Created attachment 919370 [details]
Description of problem: While testing cinder sanity, I failed to nova volume-detach one of the volumes. Cinder uses Gluster as backend, BTW another volume attached/detached just fine.
See compute.log trace :
2014-07-20 13:31:25.325 25142 ERROR oslo.messaging.rpc.dispatcher [-] Exception during message handling: expected string or buffer
Version-Release number of selected component (if applicable):
Happened only with one volume, other volume worked fine.
Steps to Reproduce:
1. Created instance
2. Created volume
3. Attached volume, wrote to it.
4. When I try to detach state changes to detaching
5. As temp workaround, terminating instance caused volume to detach (and delete as I also tired force-deleting volume), see end of log.
Status detaching, volume remains attached.
Volume should detach without error.
Good idea for RFE add Nova force-volume-detach option.
This looks like https://bugs.launchpad.net/nova/+bug/1327218 that we keep hitting sporadically in the gate as well (see http://status.openstack.org/elastic-recheck/).
I do not think that this is related to the Gluster backend - it seems like a race in the way Nova interacts with Cinder.
The upstream bug linked here seems to be fixed by this commit in Juno (the actual upstream commit from which this is cherry picked is at the bottom):
Author: Matt Riedemann <email@example.com>
Date: Wed Mar 18 12:42:42 2015 -0700
Save bdm.connection_info before calling volume_api.attach_volume
There is a race in attach/detach of a volume where the volume status
goes to 'in-use' before the bdm.connection_info data is stored in the
database. Since attach is a cast, the caller can see the volume go to
'in-use' and immediately try to detach the volume and blow up in the
compute manager because bdm.connection_info isn't set stored in the
This fixes the issue by saving the connection_info immediately before
calling volume_api.attach_volume (which sets the volume status to
NOTE(mriedem): The block_device conflicts are due to using dot
notation when accessing object fields and in kilo the context is
no longer passed to bdm.save(). The test conflicts are due to moving
the test modules in kilo and passing the context on save().
(cherry picked from commit 6fb2ef96d6aaf9ca0ad394fd7621ef1e6003f5a1)

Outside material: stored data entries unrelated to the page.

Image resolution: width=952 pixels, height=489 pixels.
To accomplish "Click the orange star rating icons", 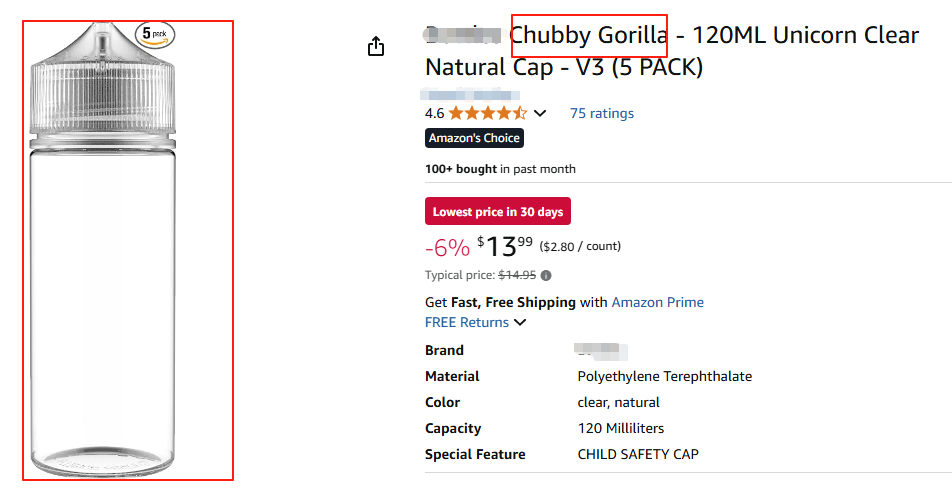I will pos(487,113).
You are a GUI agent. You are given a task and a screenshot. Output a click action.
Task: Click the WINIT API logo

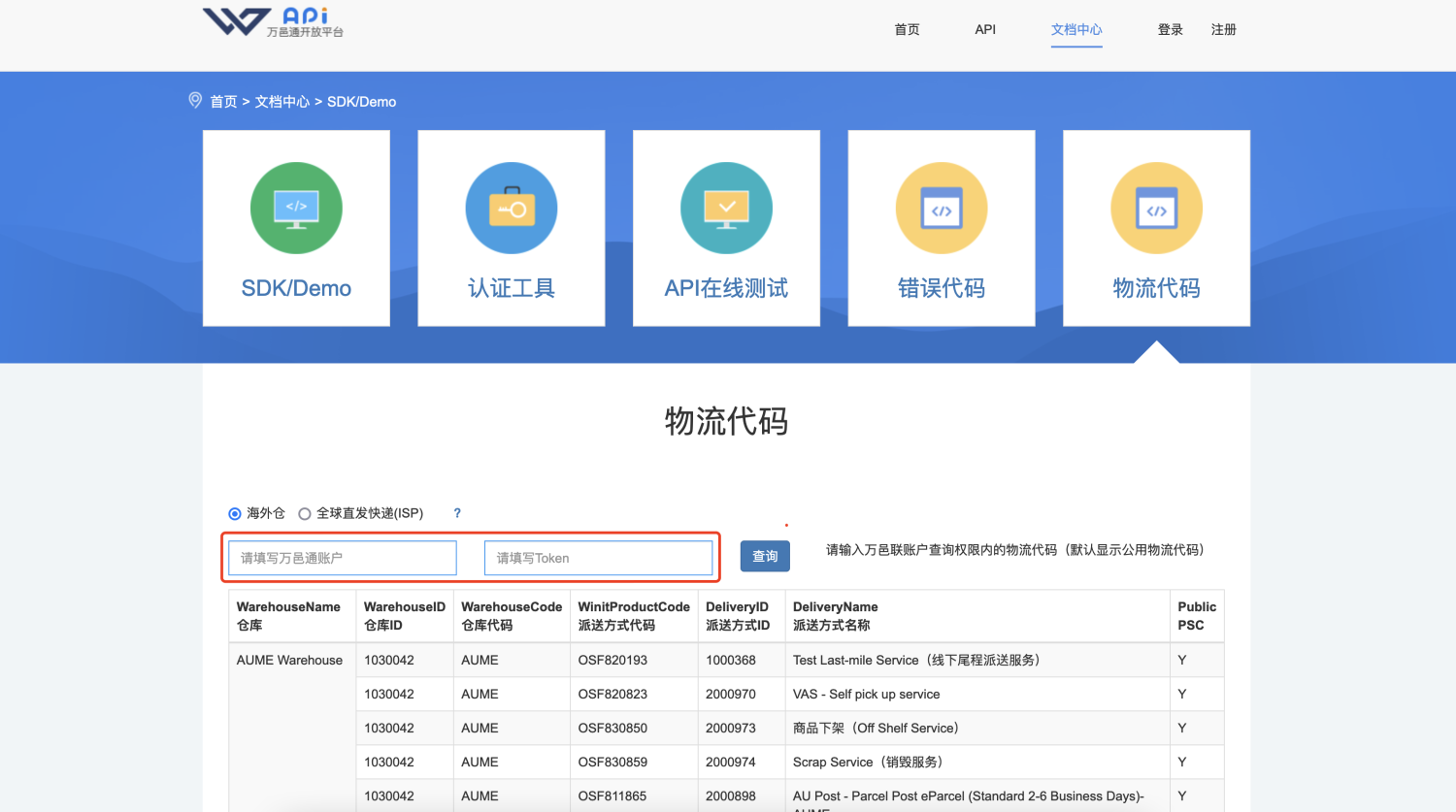pyautogui.click(x=273, y=22)
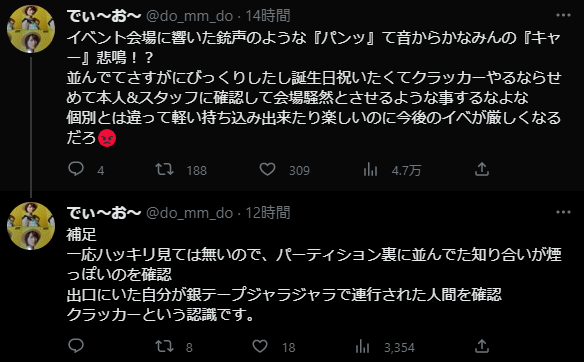584x362 pixels.
Task: Open the 12時間 timestamp link
Action: tap(268, 213)
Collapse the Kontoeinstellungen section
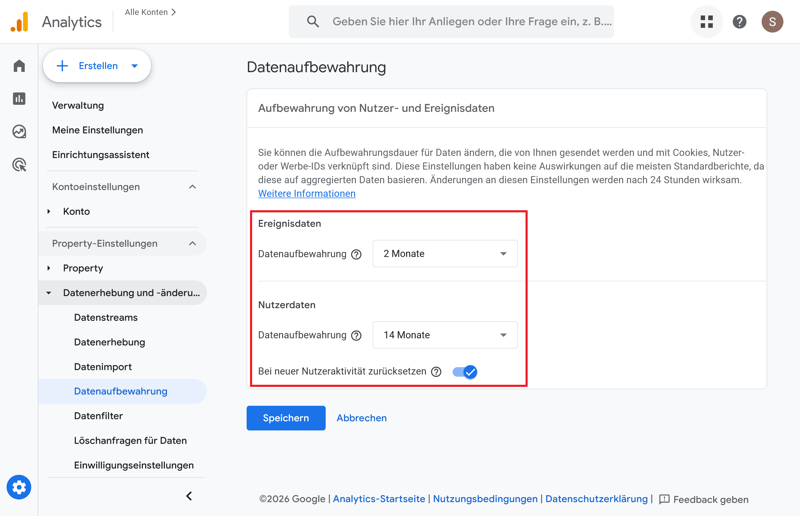The image size is (800, 516). (192, 187)
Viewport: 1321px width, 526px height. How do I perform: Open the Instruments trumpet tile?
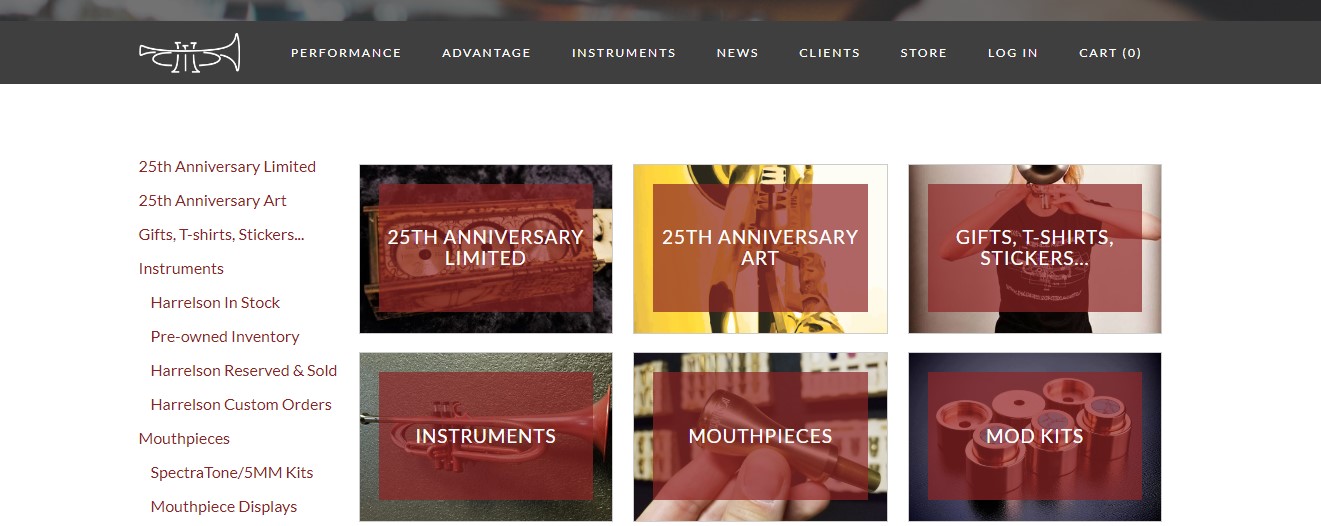click(486, 437)
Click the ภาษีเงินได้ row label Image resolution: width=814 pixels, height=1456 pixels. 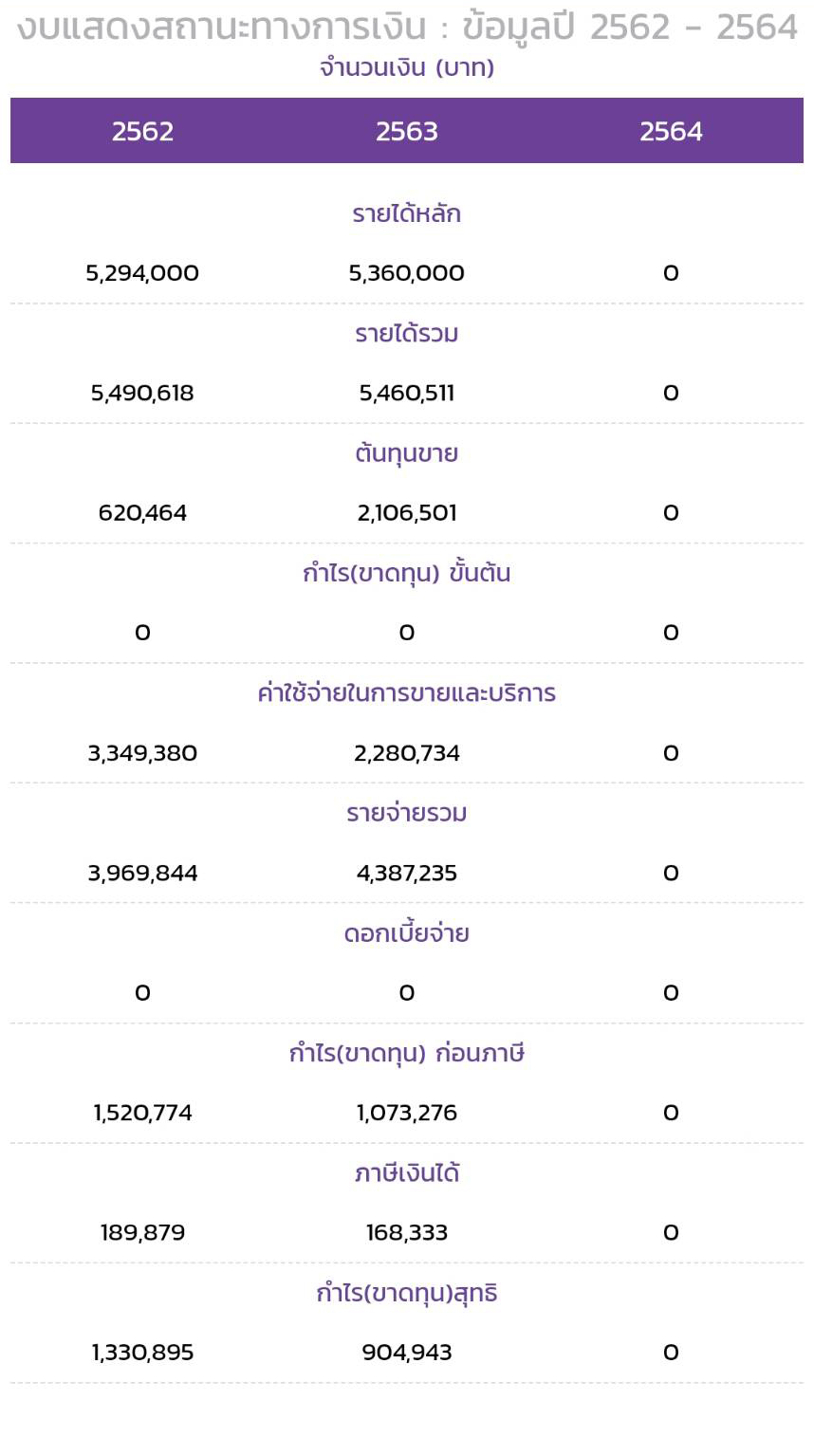pos(407,1173)
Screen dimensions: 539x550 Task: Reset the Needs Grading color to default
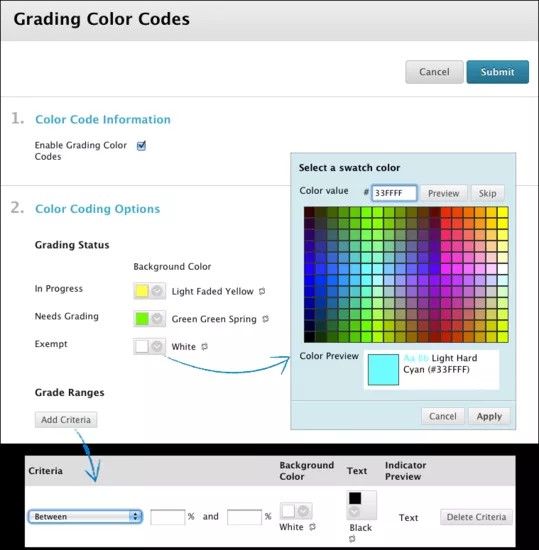[x=266, y=319]
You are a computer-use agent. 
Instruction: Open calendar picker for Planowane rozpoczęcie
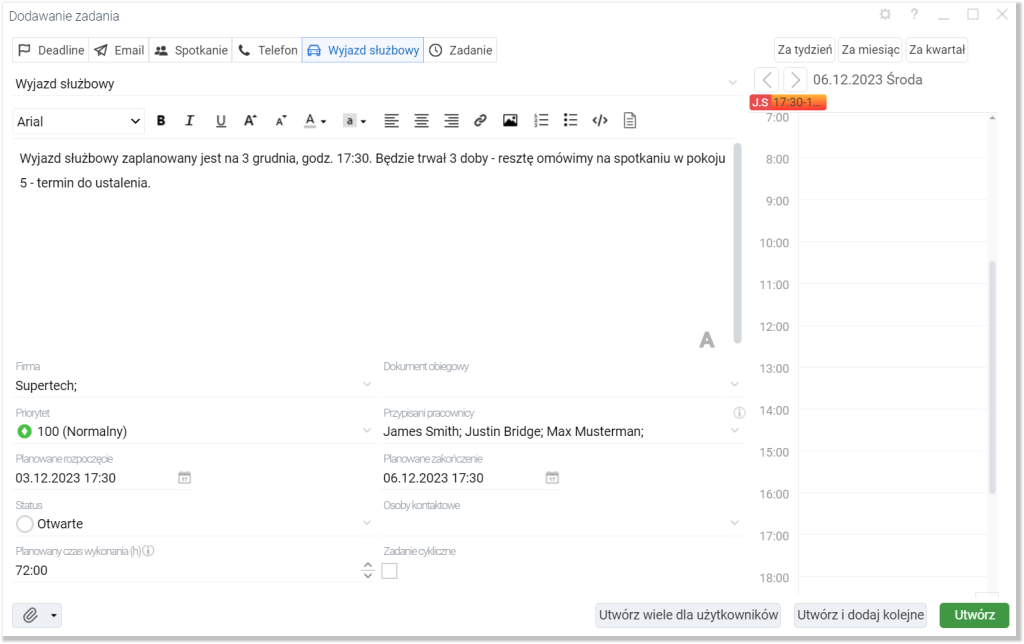pyautogui.click(x=184, y=478)
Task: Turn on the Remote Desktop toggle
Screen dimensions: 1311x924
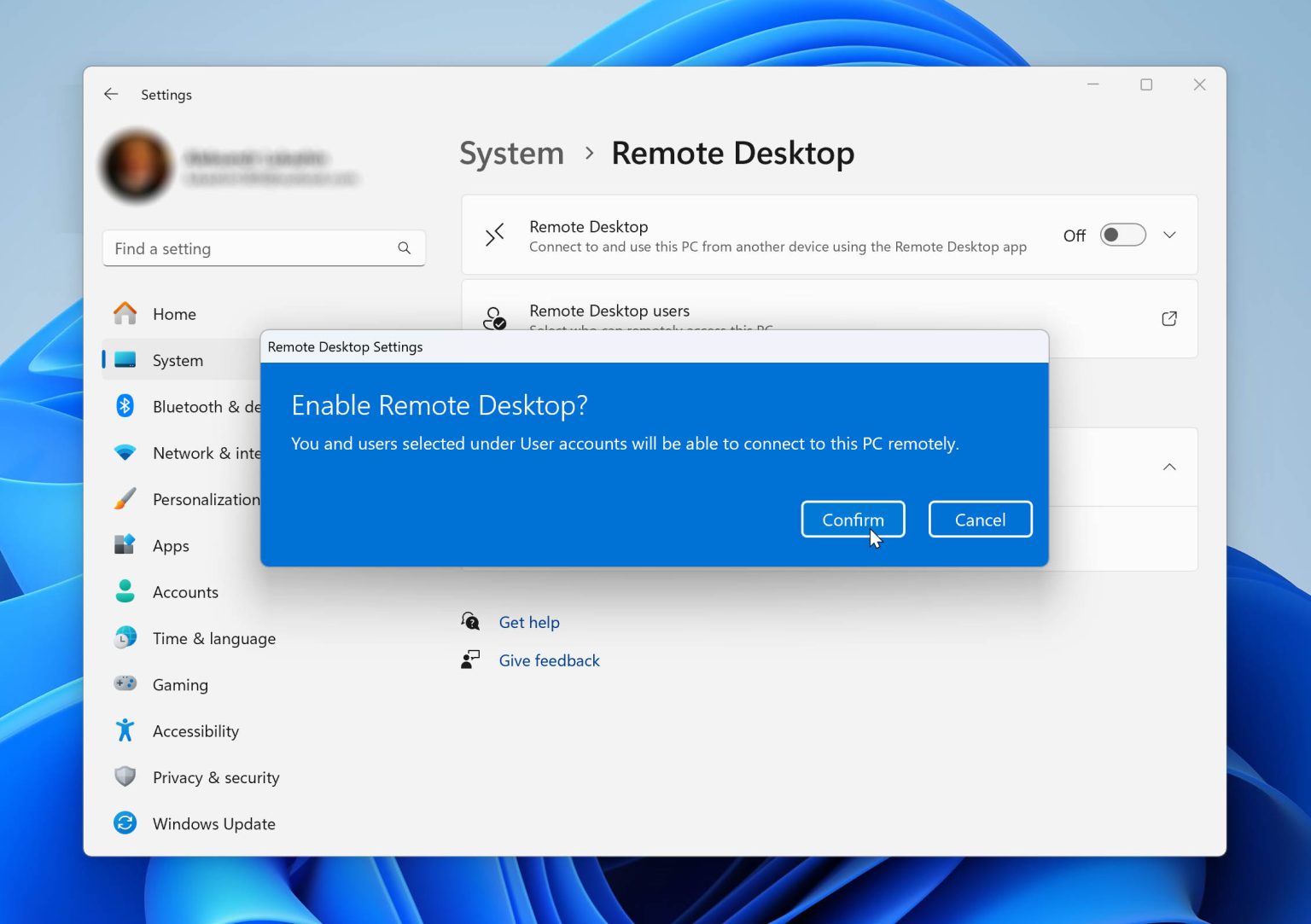Action: (x=1122, y=235)
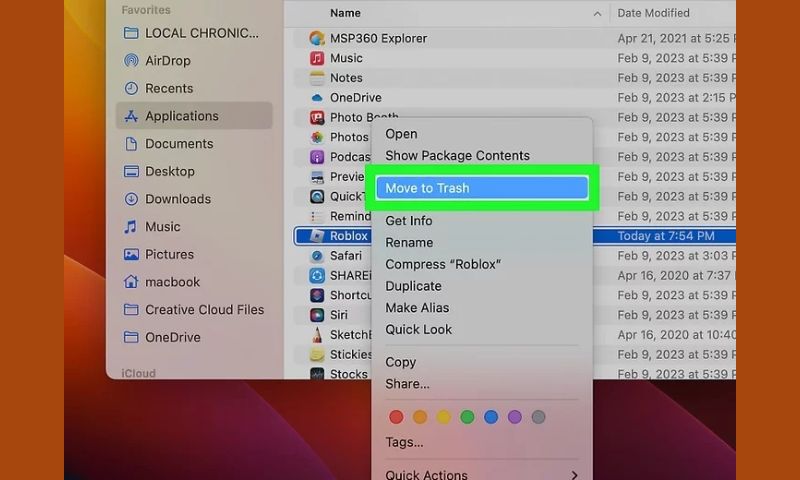The height and width of the screenshot is (480, 800).
Task: Click the Date Modified column header
Action: (654, 13)
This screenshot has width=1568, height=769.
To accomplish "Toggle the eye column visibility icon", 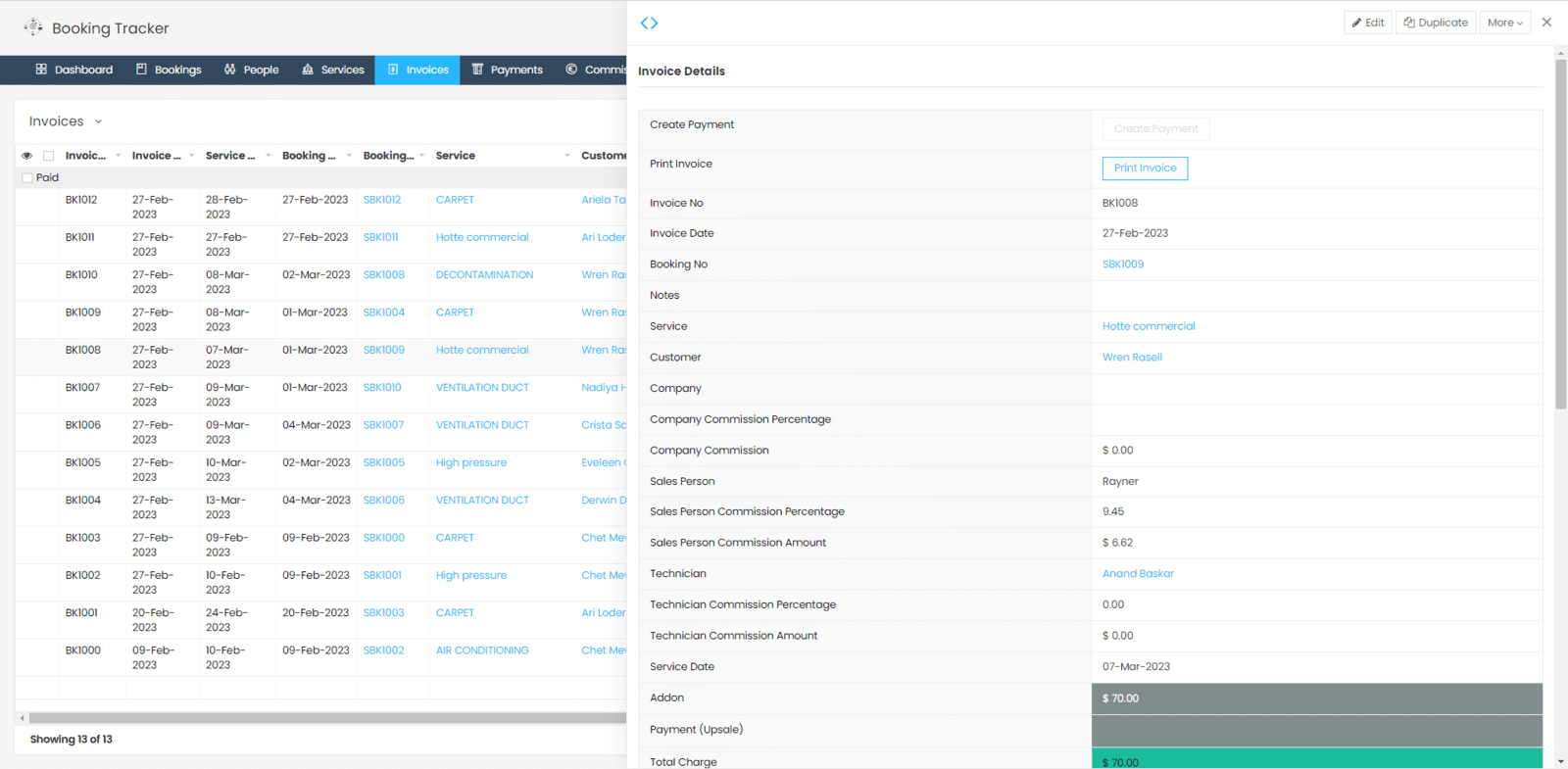I will [26, 156].
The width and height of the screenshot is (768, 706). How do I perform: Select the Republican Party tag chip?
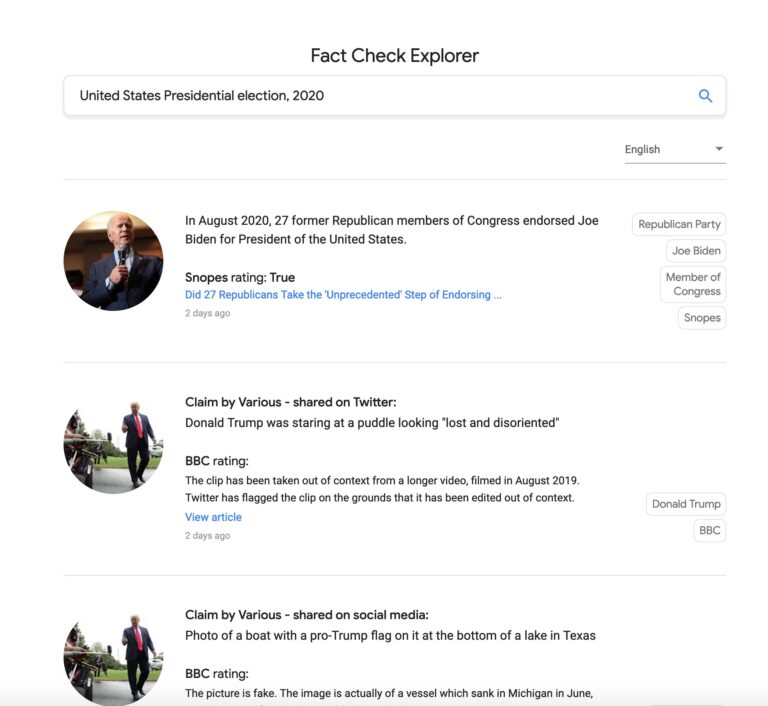679,224
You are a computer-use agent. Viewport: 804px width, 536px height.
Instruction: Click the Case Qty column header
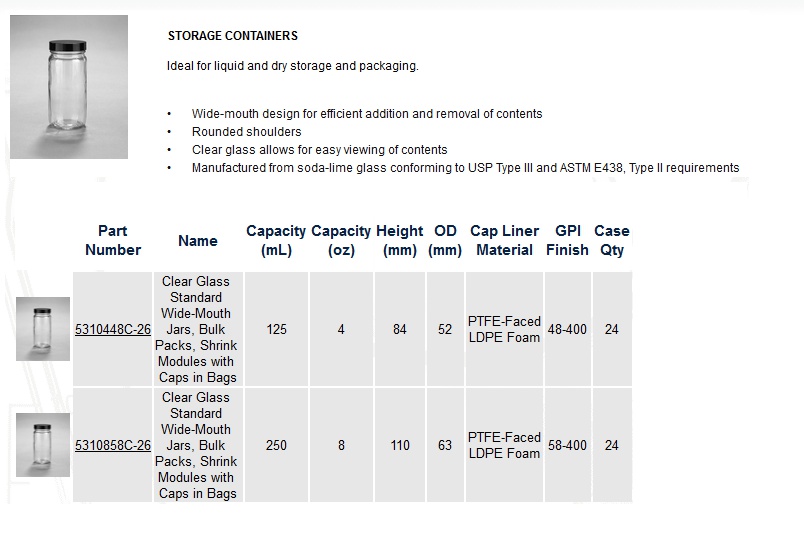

This bug affects RHOS 5.0 on RHEL 7.1 as well and I have the confirmation from a customer that this bug is fixed with https://bugs.launchpad.net/nova/+bug/1327218 .
A comment from the case:
"When creating volumes under heavy load, attaching them to a nova instance and right away trying to detach those volumes, some volumes are stuck in 'detaching' state.
I found the following bug on launchpad and after implementing it manually in our lab, the issue was fixed there:
I also saw that there is also a bugzilla entry for RHOSP 5/EL 6: https://bugzilla.redhat.com/show_bug.cgi?id=1121390
On upstream it is backported for stable/juno: https://review.openstack.org/#/c/166017/
Would it be possible to also make it available for our RHOSP Juno?"
*** This bug has been marked as a duplicate of bug 1265745 ***
When I go to bug 1265745, it says I'm not authorized to see it :-(
Can updates still be provided on this bug, or the authorization loosened on 1265745? Thanks.
(In reply to Charles Crouch from comment #7)
> When I go to bug 1265745, it says I'm not authorized to see it :-(
> Can updates still be provided on this bug, or the authorization loosened on
> 1265745? Thanks.
Rather than opening it up I can point you towards the public errata page for the fix, listing the version where this landed :
openstack-nova bug fix advisory - openstack-nova-2014.1.5-7.el7ost
openstack-nova bug fix advisory - openstack-nova-2014.1.5-6.el6ost
Thanks very much Lee.